Nesse sentido, para Winnicott há uma dicotomia na comunicação entre o bebê e a mãe na qual a mãe, em certa medida, pode retroceder às experiências infantis, até mesmo pela identificação primária que a mãe passa no período da preocupação materna primária. Porém, para o bebê isso não é plausível, pois para ele “é impossível apresentar a sofisticação característica de um adulto. Desta forma, a mãe pode ou não falar com seu bebê; a língua não tem importância” (idem, p. 84). Então, o que é comunicado quando a mãe se adapta às necessidades do bebê, para Winnicott, é o ato de segurar o bebê.

O conceito de segurar implica duas situações. A primeira é a mãe que segura e o bebê que é segurado pode atravessar rapidamente uma séria de fases do desenvolvimento nesse início da vida que são de extrema importância para que este bebê se torne uma pessoa inteira. O amadurecimento só poderá ocorrer no contexto da confiança “que decorre do fato de ele ser segurado e manipulado” (idem, p. 86).

A mãe suficientemente boa vai ao encontro das necessidades do bebê e permite que a trajetória de vida de seu bebê tenha início. Nesse sentido, a mãe também permite ao bebê vivenciar situações fragmentárias e harmoniosas. De suma importância, a partir da confiabilidade do bebê com a mãe, o bebê adquire um interior e um exterior, essa confiabilidade passa a se tornar então “uma crença, uma introjeção baseada na experiência de

confiabilidade (humana, e não mecanicamente perfeita)” (idem, p. 87).

A comunicação, nesse sentido, está no âmbito da confiabilidade do ambiente com relação ao bebê, isto é, a mãe se torna confiável não por ser uma máquina, mas por saber do que o bebê precisa no momento que ele faz a exigência do que deseja. Winnicott nomeia esse tipo de comunicação por comunicação silenciosa. Nesse sentido, o bebê não ouve ou fala da comunicação, mas apenas, sente o efeito da confiabilidade.
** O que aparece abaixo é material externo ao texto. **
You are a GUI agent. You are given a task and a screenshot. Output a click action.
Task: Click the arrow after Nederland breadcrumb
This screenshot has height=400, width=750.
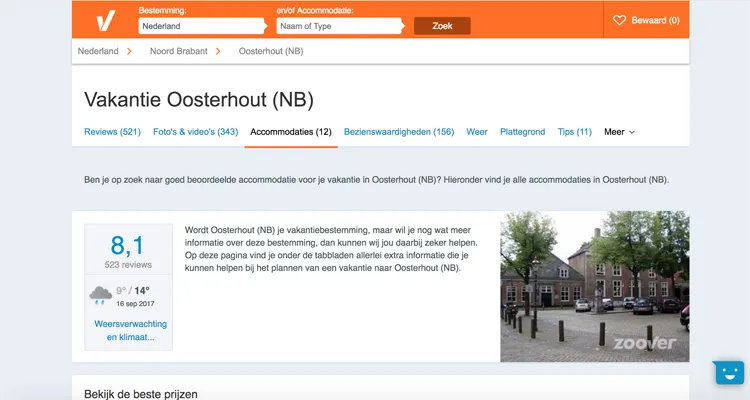(x=129, y=51)
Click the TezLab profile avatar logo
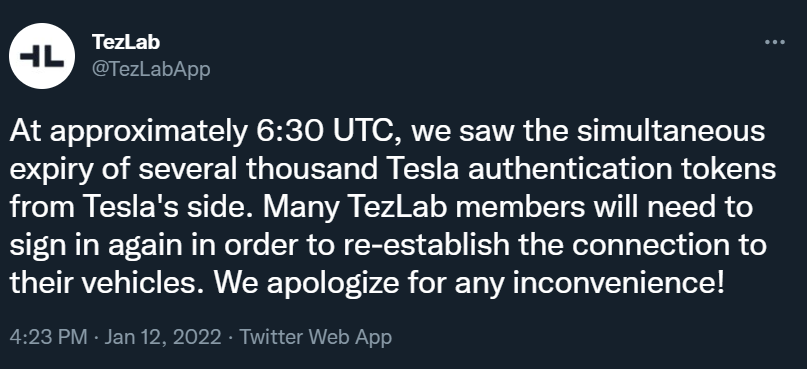Image resolution: width=807 pixels, height=369 pixels. pos(42,56)
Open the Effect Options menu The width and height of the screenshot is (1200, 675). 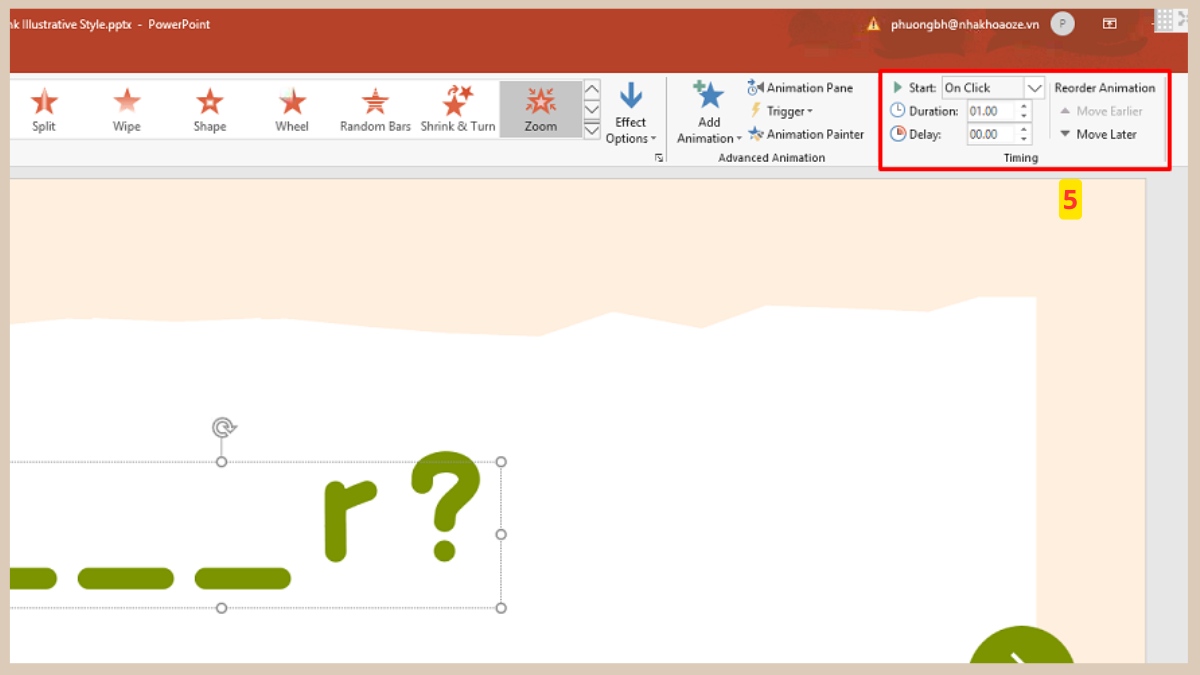pyautogui.click(x=630, y=112)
É nesse ponto que o autor considera a diferença entra perfeição mecânica e amor humano.

A mãe confiável se adapta às necessidades do bebê, e no momento em que cuida dele, ela falha e logo em seguida como uma solução imediata essa mãe corrige as falhas. Estas falhas corrigidas são comunicadas ao bebê que sente uma sensação muito boa de que as coisas estão caminhando bem. Uma adaptação bem sucedida significa segurança e um sentimento de que o bebê está sendo amado. Para Winnicott, “são as inúmeras falhas, seguidas pelo tipo de cuidados que as corrigem, que acabam por constituir a comunicação do amor” (idem, p. 87).

Vale ressaltar, que as falhas relativas da vida cotidiana e que a mãe suficientemente boa corrige logo em seguida (minutos, horas) é diferente das falhas fundamentais da adaptação do ambiente que não foram corrigidas a tempo. Essas falhas básicas produzem no bebê uma ansiedade impensável (tema do terceiro capítulo). As falhas de adaptação não são comunicadas ao bebê, pois para o autor “não precisamos ensinar a um bebê que as coisas podem correr muito mal. Se correm mal e não são logo corrigidas, o bebê será afetado para sempre, seu desenvolvimento será deturpado, e a comunicação entrará em colapso” (idem, p. 88)

Os pacientes esquizoides e psicóticos padeceram da comunicação silenciosa no início da vida. Winnicott notou que essencialmente a partir da observação entre mães e bebês é que se pode aprender alguma coisa com relação às necessidades dos pacientes psicóticos ou de pacientes que atravessam fases psicóticas. É no primeiro estágio da vida que estão assentadas as bases da futura saúde mental do bebê. É aqui, portanto, no período da comunicação silenciosa que podemos observar os pormenores das falhas iniciais do ambiente facilitador. Winnicott afirma que:

Os êxitos se manifestam em termos do desenvolvimento pessoal que os recursos ambientais bem-sucedidos tornaram possível. Pois o que a mãe faz, quando o faz suficientemente bem, é facilitar os processos de desenvolvimento do bebê, tornando-lhe possível, até certo ponto, realizar o seu potencial hereditário (WINNICOTT, 1999, p. 90).